In an age of machine-to-machine (M2M) communication, when smart devices are able to receive instructions remotely and provide regular updates on their status, customer service needs to be proactive, not reactive.
In other words, it’s no longer the job of the customer to tell a manufacturer that a particular product isn’t working as expected. The first they should know about any malfunction is when the manufacturer contacts them to say that they’re sending out a field engineer.
That, at least, is the thinking at Enphase Energy, which designs, develops and sells microinverters that convert the direct current (DC) generated by solar panels into usable alternating current (AC).
Since it was established back in 2006, Enphase has shipped over 8 million microinverters and, today, it knows how every single one currently installed is performing, because of the M2M data the microinverters send back, every five minutes, to the company’s back-end monitoring platform. Says Enphase energy service product manager Michael Majerus:
On the individual microinverter level, we know exactly its status and its health. We know if it’s experiencing any problems - an irregularity in performance or an electrical anomaly. In some cases, we can remotely fix it with a software patch or firmware update. In others, we’ll need to send a technician out. But we’re always one step ahead of the customer in knowing there’s a problem and taking action to get it resolved.
Proactive, not reactive
Enphase is able to be that proactive thanks to an integration of field service management applications from ServiceMax with its back-end monitoring platform.When an issue with a microinverter is detected by that platform - and has been validated by an Enphase employee - a work order is automatically generated in ServiceMax and despatched to field technicians. They call the customer, who most of the time has no idea they’ve got a problem, and a technician arranges to pay them a visit.

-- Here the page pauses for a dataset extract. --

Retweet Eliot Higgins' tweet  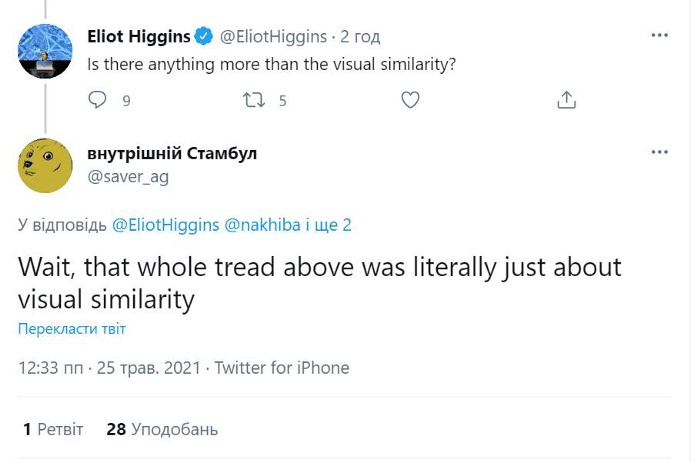[x=254, y=100]
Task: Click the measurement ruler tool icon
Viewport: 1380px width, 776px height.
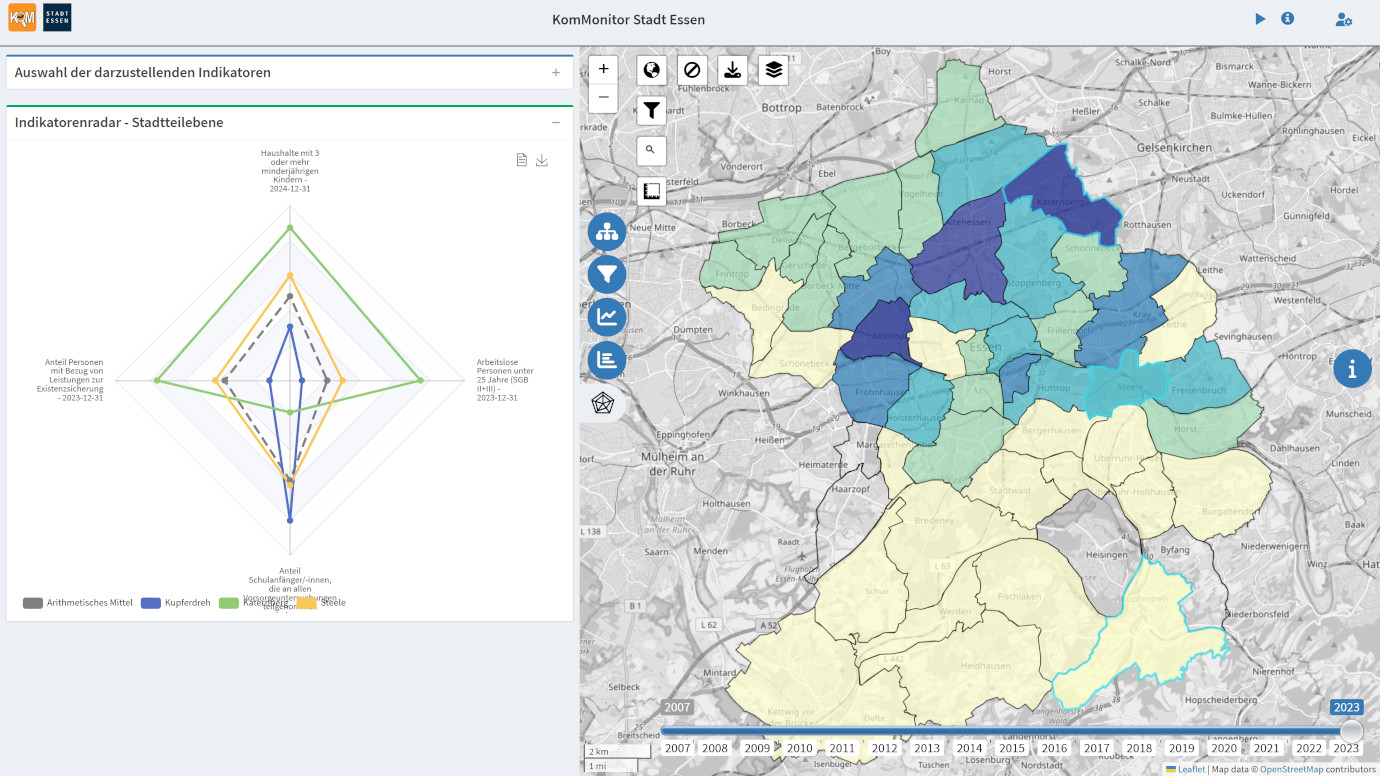Action: [652, 191]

That’s great for the customer, says Majerus, but it’s also great for technicians, too. Each morning, the ServiceMax app on their iPad lists the customer visits they’ve got planned for the day, shows them the relevant work orders and also provides a diagnosis and recommended fix for each issue that’s been detected. According to Maidment:
They can plan their routes, arrange their calls accordingly and fix their own schedules. They can plan a route around, say, Northern California, hitting customer after customer, because they have the freedom to work in a way that makes sense to them. We’re giving them a lot of independence in that respect, but we feel good about that, because we know they have the information they need to be as productive as possible.
Most engineers now get 30 to 50 work orders in advance and are able to make three or four calls per day - sometimes more - and, because they come pre-armed with information about each problem, the vast majority of calls are completed in well under two hours. Necessary replacements of end-of-life microinverters can be scheduled months in advance.

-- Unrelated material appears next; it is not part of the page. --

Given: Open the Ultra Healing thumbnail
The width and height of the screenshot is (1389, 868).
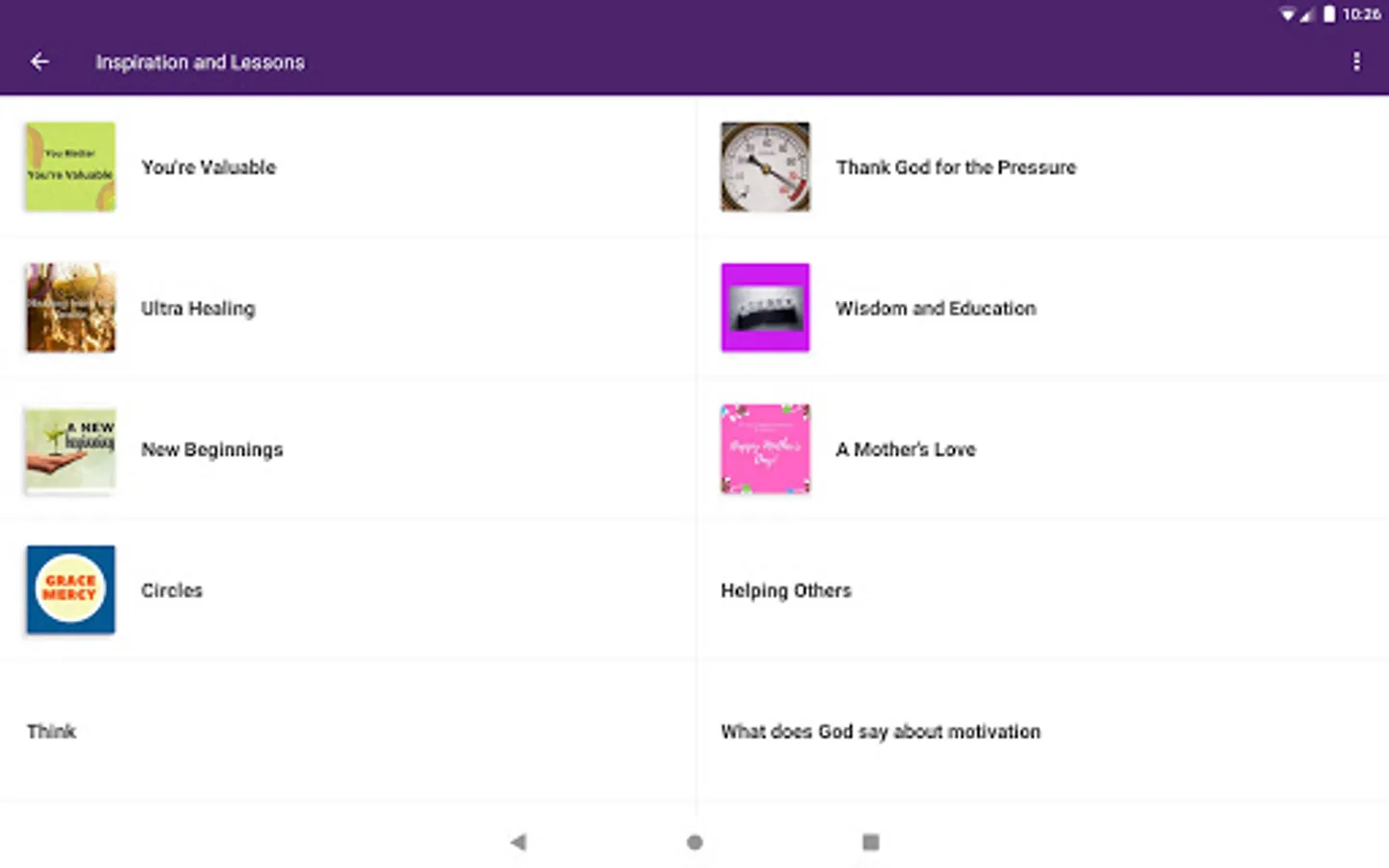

Nor do they find the app difficult to use, Majerus adds:
We have one technician, he’s like our ‘problem child’ because he doesn’t tend to use computers at all. But even he’s getting it, because the ServiceMax app really concentrates the information he needs in the field and makes it easy to navigate. So, in the browser version, you have a ton of modules, lots of features and functions, but in the iPad app, it’s all about ease-of-use.
The ServiceMax iPad app was introduced at Enphase about six months ago, but the company is poised to roll it out over the next two months to a whole new team of field technicians, who’ve joined Enphase as a result of its recent acquisition of California-based Next Phase Solar.
The company’s iPads have cellular connectivity, so that engineers don’t need to rely on customers’ Wi-Fi networks and can remain connected if they’re working in remote locations. And when they’re really remote, and left without even a cellular signal, they can use them offline, too.
Using ServiceMax back at headquarters, meanwhile, gives Enphase’s customer service team deep insight into how responsive it is to customer issues, says Majerus, and areas where there might be room for improvement:
In ServiceMax, we can see timings for every part of the field service process, from work order creation and despatch to a technician accepting that work order, visiting the customer and completing the work. We know where a technician is at any time of day, what their calendar looks like and when they’ve arrived at a customer. All this information helps us to optimise the service that we provide our customers.
But the biggest impact, he says, is on customers:
They’re amazed when we call them and say, ‘It looks like one of your microinverters isn’t performing how we’d like. Mind if we take a look? When would be convenient?’ That’s hugely valuable to them. But while they may be amazed today, we truly think this is the future of customer service. In time, they’ll come to expect it.